Rewrite the data from the line with "Given: Select the Headers tab" up to and including the line with "(x=30, y=132)", changing "sidebar" to "side panel" and leaving everything else as it is.

## Extracted data entries:

— begin —

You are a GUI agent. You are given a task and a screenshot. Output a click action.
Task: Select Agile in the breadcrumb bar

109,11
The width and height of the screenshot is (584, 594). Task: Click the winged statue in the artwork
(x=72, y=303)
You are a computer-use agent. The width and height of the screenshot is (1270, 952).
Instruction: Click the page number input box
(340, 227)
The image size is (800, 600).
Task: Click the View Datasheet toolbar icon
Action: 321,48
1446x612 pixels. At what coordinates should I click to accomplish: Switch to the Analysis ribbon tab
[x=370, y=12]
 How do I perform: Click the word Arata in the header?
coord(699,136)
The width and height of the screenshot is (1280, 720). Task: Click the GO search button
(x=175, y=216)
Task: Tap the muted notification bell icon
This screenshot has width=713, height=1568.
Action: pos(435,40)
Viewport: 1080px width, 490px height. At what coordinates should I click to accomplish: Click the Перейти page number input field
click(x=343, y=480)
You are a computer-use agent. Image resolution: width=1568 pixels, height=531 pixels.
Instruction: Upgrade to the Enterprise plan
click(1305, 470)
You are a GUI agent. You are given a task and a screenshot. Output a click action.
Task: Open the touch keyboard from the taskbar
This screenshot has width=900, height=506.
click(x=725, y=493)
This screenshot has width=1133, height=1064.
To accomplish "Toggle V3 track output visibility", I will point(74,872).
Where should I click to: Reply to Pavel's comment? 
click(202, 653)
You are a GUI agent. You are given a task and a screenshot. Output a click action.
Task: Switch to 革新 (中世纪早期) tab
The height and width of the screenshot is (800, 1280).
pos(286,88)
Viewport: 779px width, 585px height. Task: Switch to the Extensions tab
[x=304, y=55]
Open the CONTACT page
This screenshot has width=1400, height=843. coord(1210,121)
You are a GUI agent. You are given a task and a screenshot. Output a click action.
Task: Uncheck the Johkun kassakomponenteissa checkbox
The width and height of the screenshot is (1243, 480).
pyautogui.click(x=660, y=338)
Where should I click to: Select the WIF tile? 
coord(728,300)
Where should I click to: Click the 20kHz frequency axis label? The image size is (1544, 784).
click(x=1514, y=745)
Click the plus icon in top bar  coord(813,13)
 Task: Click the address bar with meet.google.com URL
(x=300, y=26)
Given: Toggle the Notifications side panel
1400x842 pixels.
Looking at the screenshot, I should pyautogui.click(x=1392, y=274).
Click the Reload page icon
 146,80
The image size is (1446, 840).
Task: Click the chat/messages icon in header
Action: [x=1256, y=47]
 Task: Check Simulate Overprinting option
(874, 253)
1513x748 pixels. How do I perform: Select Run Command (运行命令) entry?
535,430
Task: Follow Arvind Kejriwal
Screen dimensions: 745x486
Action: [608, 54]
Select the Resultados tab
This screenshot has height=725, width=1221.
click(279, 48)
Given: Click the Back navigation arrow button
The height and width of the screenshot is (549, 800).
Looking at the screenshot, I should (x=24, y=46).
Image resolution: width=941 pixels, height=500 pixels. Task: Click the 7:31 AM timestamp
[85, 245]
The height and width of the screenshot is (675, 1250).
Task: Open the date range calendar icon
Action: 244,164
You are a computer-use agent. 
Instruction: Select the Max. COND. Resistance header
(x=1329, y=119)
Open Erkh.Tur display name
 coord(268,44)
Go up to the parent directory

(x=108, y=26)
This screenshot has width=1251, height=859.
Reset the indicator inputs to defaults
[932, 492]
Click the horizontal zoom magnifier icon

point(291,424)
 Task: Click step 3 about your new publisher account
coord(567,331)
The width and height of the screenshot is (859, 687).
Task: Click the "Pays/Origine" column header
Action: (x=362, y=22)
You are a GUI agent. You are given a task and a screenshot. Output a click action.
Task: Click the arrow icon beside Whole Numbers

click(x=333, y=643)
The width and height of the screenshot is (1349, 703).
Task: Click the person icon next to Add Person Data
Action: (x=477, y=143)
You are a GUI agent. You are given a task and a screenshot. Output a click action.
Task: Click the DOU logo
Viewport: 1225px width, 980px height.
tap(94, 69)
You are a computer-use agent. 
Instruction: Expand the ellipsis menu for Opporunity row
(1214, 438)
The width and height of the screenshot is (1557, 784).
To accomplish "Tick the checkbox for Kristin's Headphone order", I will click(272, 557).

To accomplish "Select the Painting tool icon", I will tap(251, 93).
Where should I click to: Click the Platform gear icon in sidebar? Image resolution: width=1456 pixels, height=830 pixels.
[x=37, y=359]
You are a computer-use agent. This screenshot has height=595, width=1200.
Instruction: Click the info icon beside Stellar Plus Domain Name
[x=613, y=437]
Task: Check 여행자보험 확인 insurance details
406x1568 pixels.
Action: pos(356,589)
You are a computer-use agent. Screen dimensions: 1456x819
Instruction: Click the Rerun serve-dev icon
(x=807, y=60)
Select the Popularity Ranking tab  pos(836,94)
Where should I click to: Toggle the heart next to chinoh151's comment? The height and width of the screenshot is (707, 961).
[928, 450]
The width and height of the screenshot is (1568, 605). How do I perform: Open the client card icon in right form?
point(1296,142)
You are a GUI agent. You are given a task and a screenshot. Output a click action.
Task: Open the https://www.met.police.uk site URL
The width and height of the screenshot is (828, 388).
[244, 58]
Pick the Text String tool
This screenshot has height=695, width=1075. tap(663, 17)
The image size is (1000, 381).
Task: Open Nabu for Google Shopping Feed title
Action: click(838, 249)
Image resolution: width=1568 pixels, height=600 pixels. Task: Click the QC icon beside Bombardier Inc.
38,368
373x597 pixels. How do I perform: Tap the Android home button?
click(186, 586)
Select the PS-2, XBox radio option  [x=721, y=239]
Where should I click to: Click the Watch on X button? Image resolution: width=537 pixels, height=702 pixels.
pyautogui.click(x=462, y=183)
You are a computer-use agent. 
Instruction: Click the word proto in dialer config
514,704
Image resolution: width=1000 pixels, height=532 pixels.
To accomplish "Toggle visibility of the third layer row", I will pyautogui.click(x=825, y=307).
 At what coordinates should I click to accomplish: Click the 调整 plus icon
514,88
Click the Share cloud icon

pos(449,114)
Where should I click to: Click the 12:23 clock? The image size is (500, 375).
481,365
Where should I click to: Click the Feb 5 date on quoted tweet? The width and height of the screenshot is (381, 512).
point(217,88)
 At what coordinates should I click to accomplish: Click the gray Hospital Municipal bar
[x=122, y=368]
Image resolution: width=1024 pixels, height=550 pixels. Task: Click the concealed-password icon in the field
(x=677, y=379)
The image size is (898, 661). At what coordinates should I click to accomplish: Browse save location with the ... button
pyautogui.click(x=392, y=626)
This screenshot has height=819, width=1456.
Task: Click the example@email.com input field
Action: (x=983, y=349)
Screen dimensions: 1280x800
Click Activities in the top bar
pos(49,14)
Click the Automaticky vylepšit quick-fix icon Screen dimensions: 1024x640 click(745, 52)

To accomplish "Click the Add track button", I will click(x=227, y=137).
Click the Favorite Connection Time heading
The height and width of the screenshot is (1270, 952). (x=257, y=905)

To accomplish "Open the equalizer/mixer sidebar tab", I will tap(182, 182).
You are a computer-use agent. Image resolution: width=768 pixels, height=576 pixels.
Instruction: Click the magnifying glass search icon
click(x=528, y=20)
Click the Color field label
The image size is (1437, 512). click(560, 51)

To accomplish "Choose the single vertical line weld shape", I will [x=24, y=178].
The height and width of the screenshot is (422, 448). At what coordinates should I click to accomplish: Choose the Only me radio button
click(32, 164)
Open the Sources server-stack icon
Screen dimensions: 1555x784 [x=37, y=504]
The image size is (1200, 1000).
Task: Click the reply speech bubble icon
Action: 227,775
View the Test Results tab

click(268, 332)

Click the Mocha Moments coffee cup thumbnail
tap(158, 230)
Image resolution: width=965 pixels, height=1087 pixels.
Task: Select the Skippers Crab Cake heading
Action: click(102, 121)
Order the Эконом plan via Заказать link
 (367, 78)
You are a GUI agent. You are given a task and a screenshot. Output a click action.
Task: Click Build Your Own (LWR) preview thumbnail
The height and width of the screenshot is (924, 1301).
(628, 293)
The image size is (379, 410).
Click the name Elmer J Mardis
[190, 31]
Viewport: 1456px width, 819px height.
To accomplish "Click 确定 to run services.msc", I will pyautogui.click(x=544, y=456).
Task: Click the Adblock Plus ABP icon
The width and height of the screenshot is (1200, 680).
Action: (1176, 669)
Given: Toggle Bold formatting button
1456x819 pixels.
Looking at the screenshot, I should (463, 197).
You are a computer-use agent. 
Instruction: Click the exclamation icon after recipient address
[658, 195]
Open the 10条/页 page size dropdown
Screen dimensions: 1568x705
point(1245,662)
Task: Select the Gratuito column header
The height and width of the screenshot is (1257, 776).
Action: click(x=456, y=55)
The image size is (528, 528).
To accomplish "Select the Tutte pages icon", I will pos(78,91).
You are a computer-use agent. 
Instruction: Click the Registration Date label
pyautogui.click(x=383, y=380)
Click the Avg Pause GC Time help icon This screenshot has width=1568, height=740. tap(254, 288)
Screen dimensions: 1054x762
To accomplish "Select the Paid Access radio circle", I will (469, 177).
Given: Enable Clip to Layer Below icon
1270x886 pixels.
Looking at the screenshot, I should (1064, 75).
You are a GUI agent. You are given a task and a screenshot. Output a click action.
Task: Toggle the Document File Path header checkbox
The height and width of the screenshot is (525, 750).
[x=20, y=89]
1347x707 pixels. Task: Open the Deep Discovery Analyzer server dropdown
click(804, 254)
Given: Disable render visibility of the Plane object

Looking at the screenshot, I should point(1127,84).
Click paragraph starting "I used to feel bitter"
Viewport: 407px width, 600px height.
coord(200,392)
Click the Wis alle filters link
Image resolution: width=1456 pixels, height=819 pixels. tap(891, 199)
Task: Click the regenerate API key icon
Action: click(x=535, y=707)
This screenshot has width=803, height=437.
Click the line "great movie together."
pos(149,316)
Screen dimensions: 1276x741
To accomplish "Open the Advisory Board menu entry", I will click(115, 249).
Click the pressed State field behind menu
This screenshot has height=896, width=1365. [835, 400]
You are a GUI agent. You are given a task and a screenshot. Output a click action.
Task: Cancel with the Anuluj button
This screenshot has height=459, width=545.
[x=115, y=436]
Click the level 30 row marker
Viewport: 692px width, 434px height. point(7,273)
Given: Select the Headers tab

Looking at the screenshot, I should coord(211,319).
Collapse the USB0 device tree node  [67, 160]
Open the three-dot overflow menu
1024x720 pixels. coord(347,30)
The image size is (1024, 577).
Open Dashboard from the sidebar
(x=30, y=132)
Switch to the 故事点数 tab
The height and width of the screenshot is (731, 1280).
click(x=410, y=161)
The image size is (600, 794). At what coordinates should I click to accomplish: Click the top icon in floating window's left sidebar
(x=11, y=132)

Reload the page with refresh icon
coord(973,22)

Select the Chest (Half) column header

— end —

## Correct output:
Given: Select the Headers tab

Looking at the screenshot, I should coord(211,319).
Collapse the USB0 device tree node  [67, 160]
Open the three-dot overflow menu
1024x720 pixels. coord(347,30)
The image size is (1024, 577).
Open Dashboard from the side panel
(x=30, y=132)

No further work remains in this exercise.